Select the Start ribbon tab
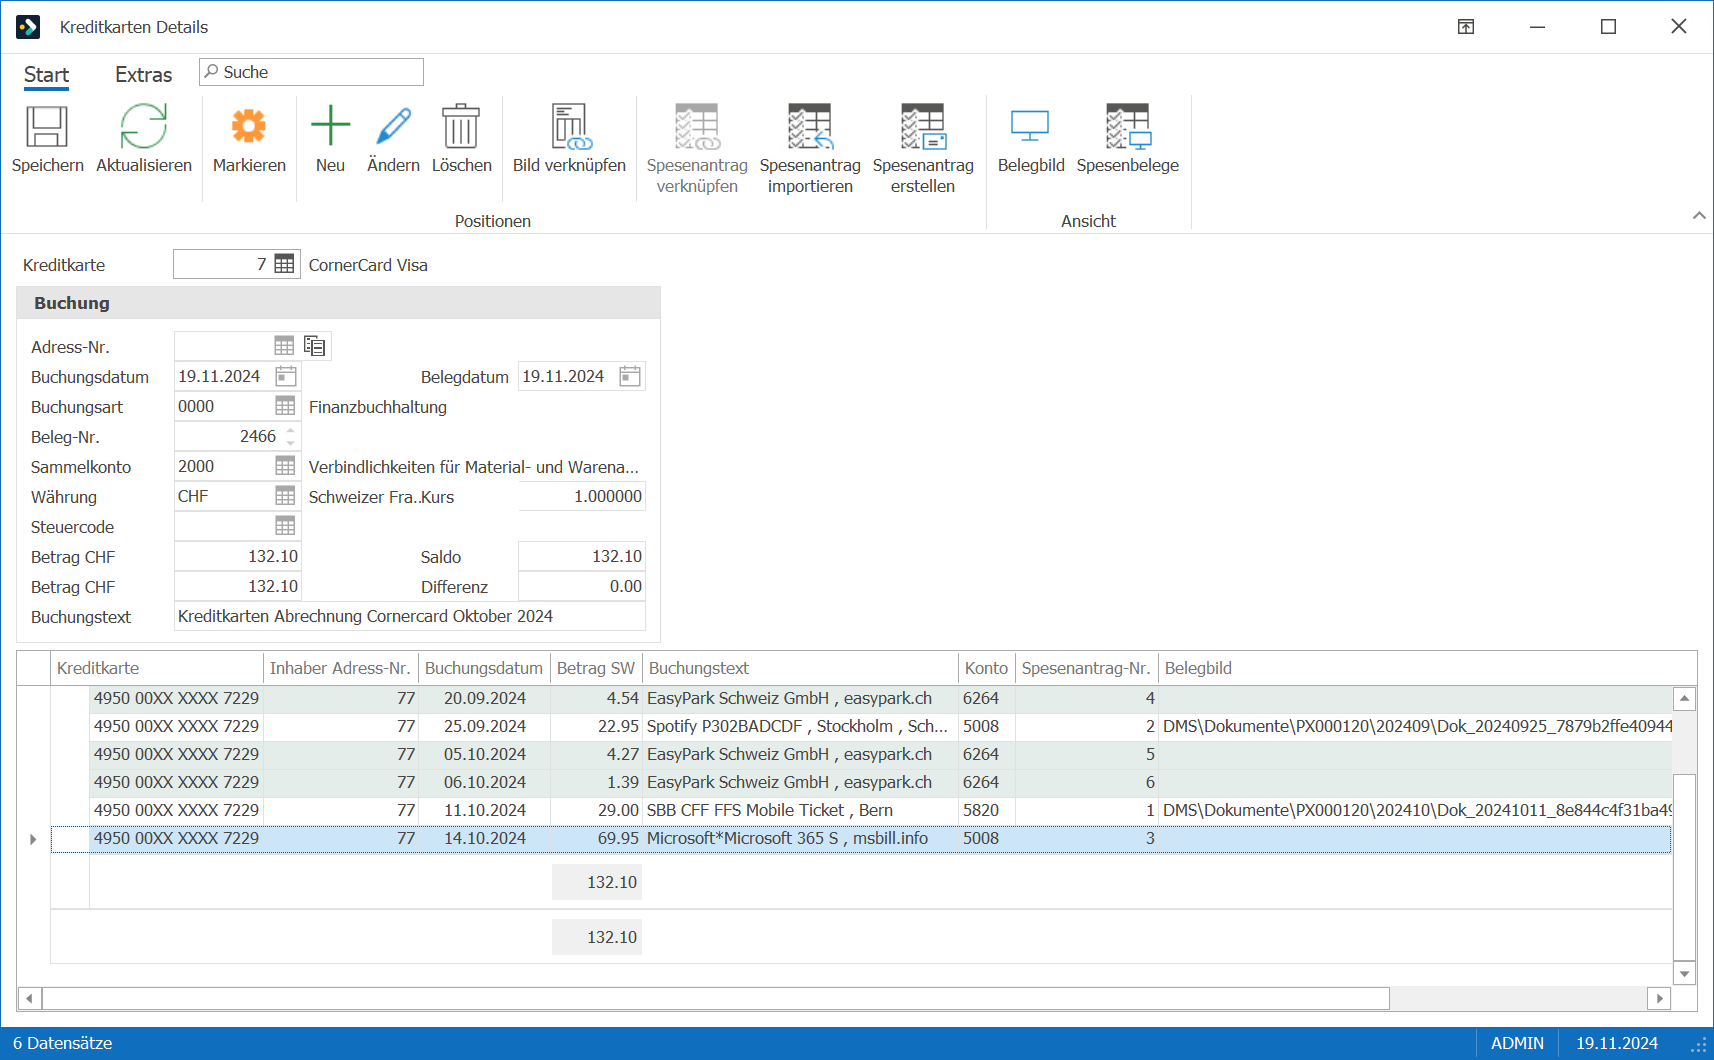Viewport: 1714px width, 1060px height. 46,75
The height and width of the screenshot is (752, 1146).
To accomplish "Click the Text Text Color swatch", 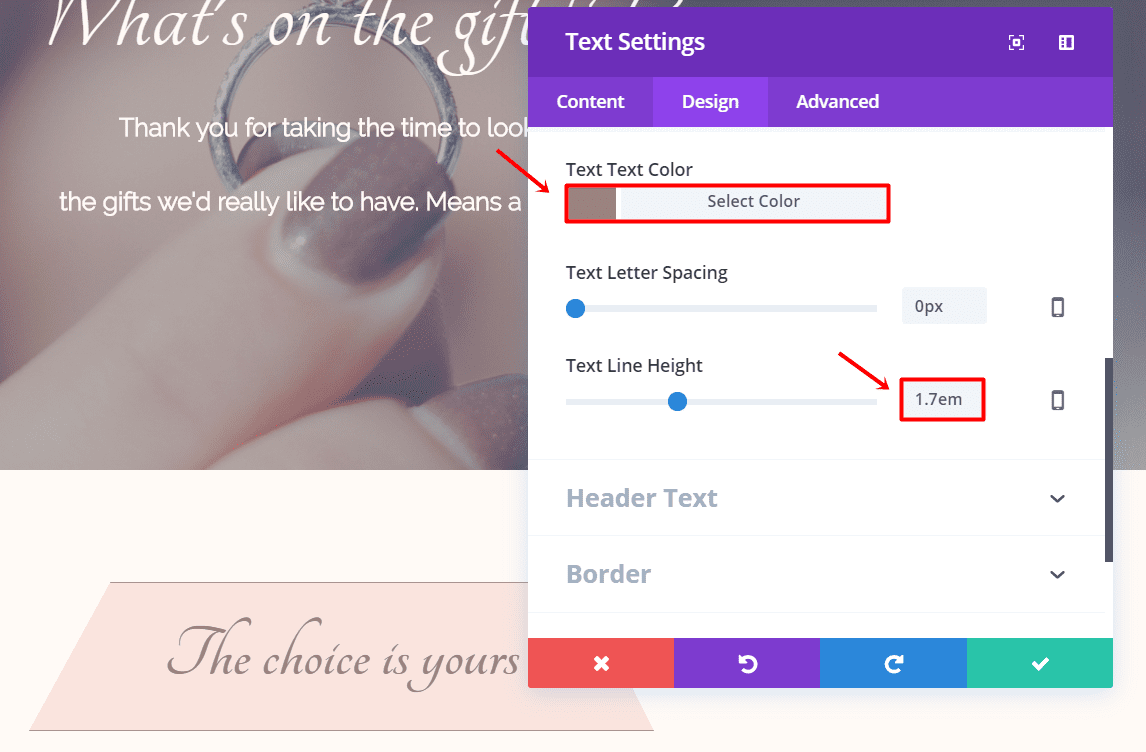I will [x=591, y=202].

########

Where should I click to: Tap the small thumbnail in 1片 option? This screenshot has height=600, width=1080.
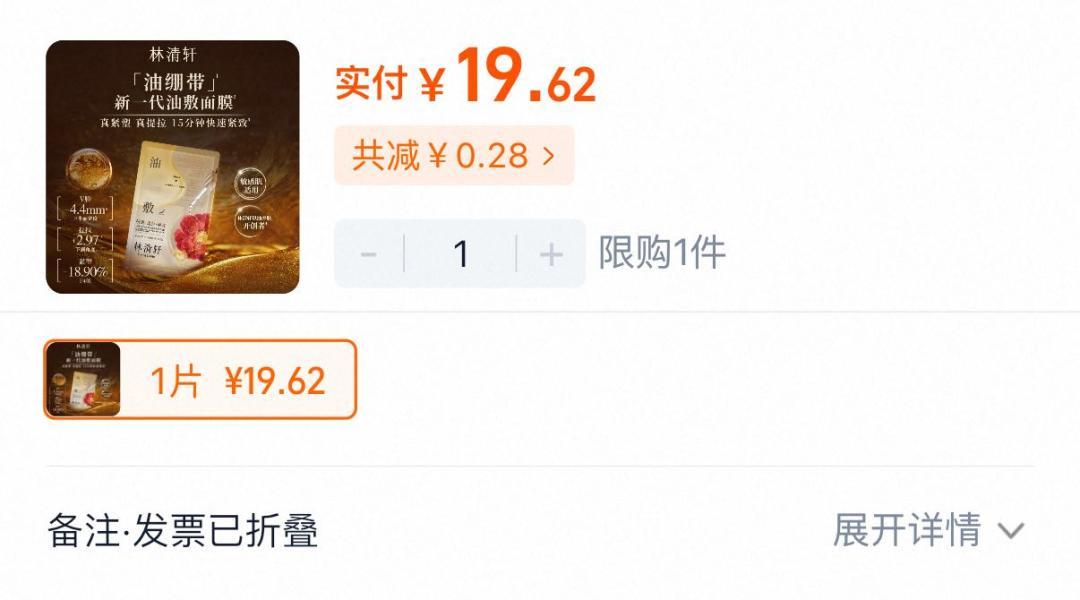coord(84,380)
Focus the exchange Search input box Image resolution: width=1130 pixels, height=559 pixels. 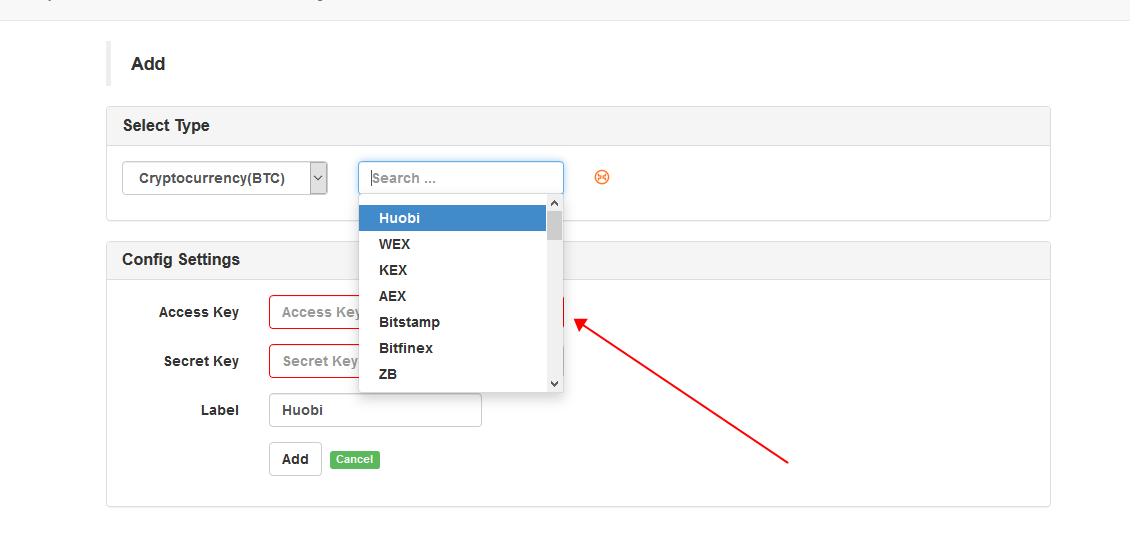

########

• **Prompt**
Rewrite the lines from the line with "Where should I" to the line with "Focus the exchange", changing "thumbnail" to "icon" and keeping everything else the same. Omit the pictures from your answer.

• **Right answer**
Where should I click to: Tap the small icon in 1片 option? This screenshot has height=600, width=1080.
coord(84,380)
Focus the exchange Search input box Image resolution: width=1130 pixels, height=559 pixels. 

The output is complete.